しかし、インテルはエヌビディアやAMDに大きく遅れを取っており、Jaguar Shoresはライバルに追いつくためには画期的な設計である必要がある。
「当社のAIへの投資は、x86フランチャイズを補完し、活用するものと考えています。エンタープライズに重点を置き、コスト効率の高い推論処理を目指します。当社のFalcon Shoresに関するロードマップは変わりません」と、インテルの広報担当者は数か月前にHPCwireに語った。
GPUの製造で優位に立つ?
インテルはチップのリリースを新しい製造ノードの導入に合わせている。同社はFalcon Shoresを社内で製造するかどうかについては明らかにしていない。
インテルは、リボンFETや裏面電力供給などの新技術を含む次期18AノードでTSMCに対する製造上の優位性を獲得したいと考えている。これらの技術により、チップの効率が向上する。
インテルは製造を最優先する企業への移行において、18Aに全社を挙げて賭けている。チップレットやGPUのカスタマイズ能力は、18Aの利点となる可能性がある。インテルは、18Aで製造され来年出荷される予定のClearwater Forestで、ライバル企業に対するサーバーの優位性を期待している。
インテルは製造上の問題を経験した後、TSMCにLunar LakeとArrow Lakeチップの製造を依頼した。
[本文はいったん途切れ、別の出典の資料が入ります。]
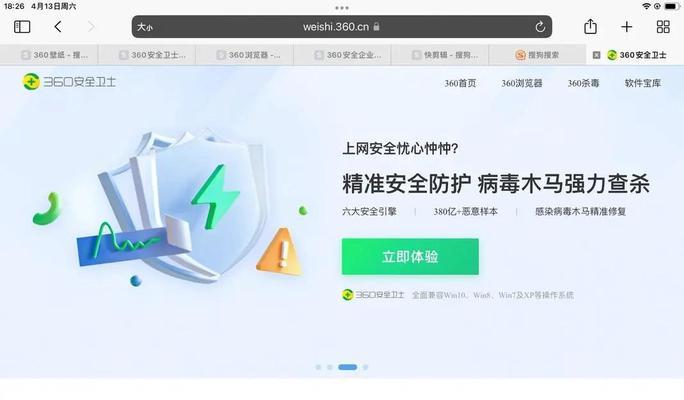
Task: Open the 软件宝库 nav link
Action: pos(643,83)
また、同社は今年初め、2027年に準備が整う14Aプロセスも発表した。
GPUの責任者は誰なのか?
GPU開発の責任者は不明である。なぜなら、以前の担当幹部は退職または異動しているからだ。
現時点では、ハバナラボがAIアクセラレータGaudiの開発を推進している。
ディレーク・パティル氏は、アクセラレーテッドコンピューティングシステムおよびグラフィックスグループのコーポレートバイスプレジデント兼ゼネラルマネージャーとしてリストアップされている。同氏の名前はGPUとは関連付けられていないが、同氏のマイクロソフトおよびデルでの過去の経験はシステムおよびサービスに関連している。
SC2024のトレンド
インテルは過去のSCスーパーコンピュータショーでは優位に立っていたが、今年はAMDとエヌビディアが優勢だった。インテルは、8年間の開発期間を経て完成したスーパーコンピュータ「Aurora」がTop500でトップの座を獲得できなかったことで、昨年は輝きを失った。
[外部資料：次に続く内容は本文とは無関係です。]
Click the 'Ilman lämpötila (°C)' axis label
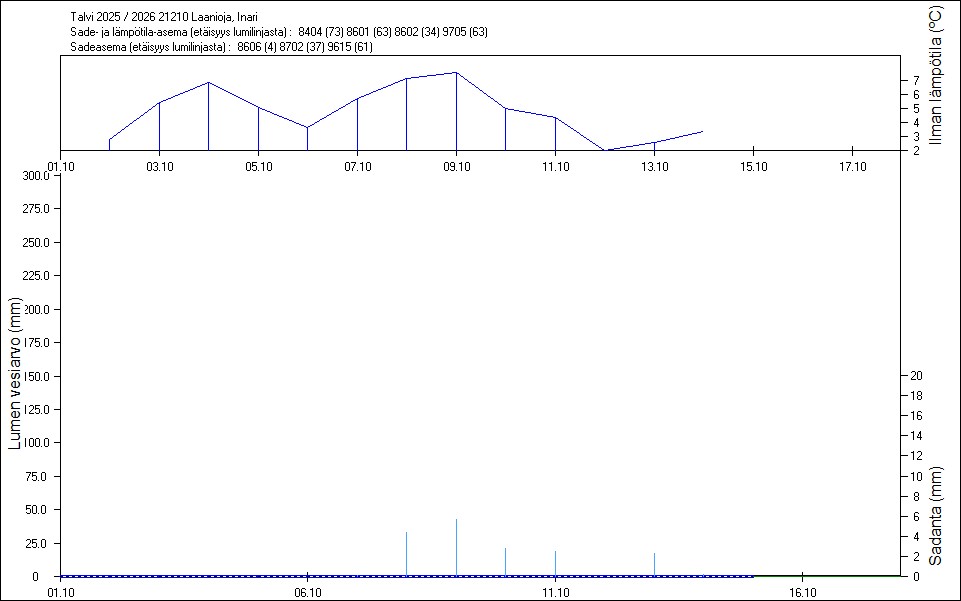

AMDのGPUとCPUは現在、世界最速のコンピュータ2台に搭載されている。El CapitanとFrontierである。
El Capitanには、共有メモリを持つシングルチップパッケージにCPUとGPUを統合したMI300A GPUが搭載されている。これは、インテルが当初Falcon Shoresで計画していた方法である。
AMDのTurinサーバーCPUは、HPEとDellが発表した新しいサーバーにも、インテルのXeon 6チップよりも多く搭載されていた。しかし、両サーバーメーカーは、インテルのGaudiチップを搭載したサーバーデザインを発表した。
インテルの選択
インテルはFlexというミッドレンジのエンタープライズGPUを販売している。また、Meteor LakeとLunar Lakeを搭載したラップトップのグラフィックチップでも高い評価を得ている。
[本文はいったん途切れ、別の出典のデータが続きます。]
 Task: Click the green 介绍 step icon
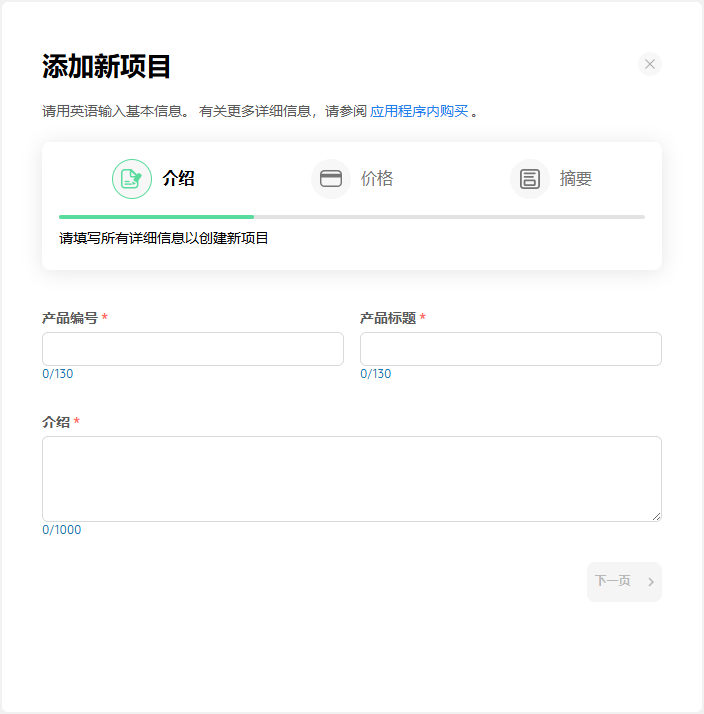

インテルは、CPUとGPUを統合した販売アプローチから離れつつある。インテルの焦点は現在x86チップにあり、CPUとアクセラレータを組み合わせたアプローチを取っている。ゲルシンガー氏は、CPUを「ヘッドノード」と見なし、GPUがその魔法を発揮できるようにしている。
インテルは、エヌビディアのGPU向けにGranite Rapidsサーバーチップをカスタマイズすることで、AI GPUへの投資から利益を得ている。また、インテルはAMDと提携し、x86アーキテクチャにおける共通点を見出し、その利用を促進している。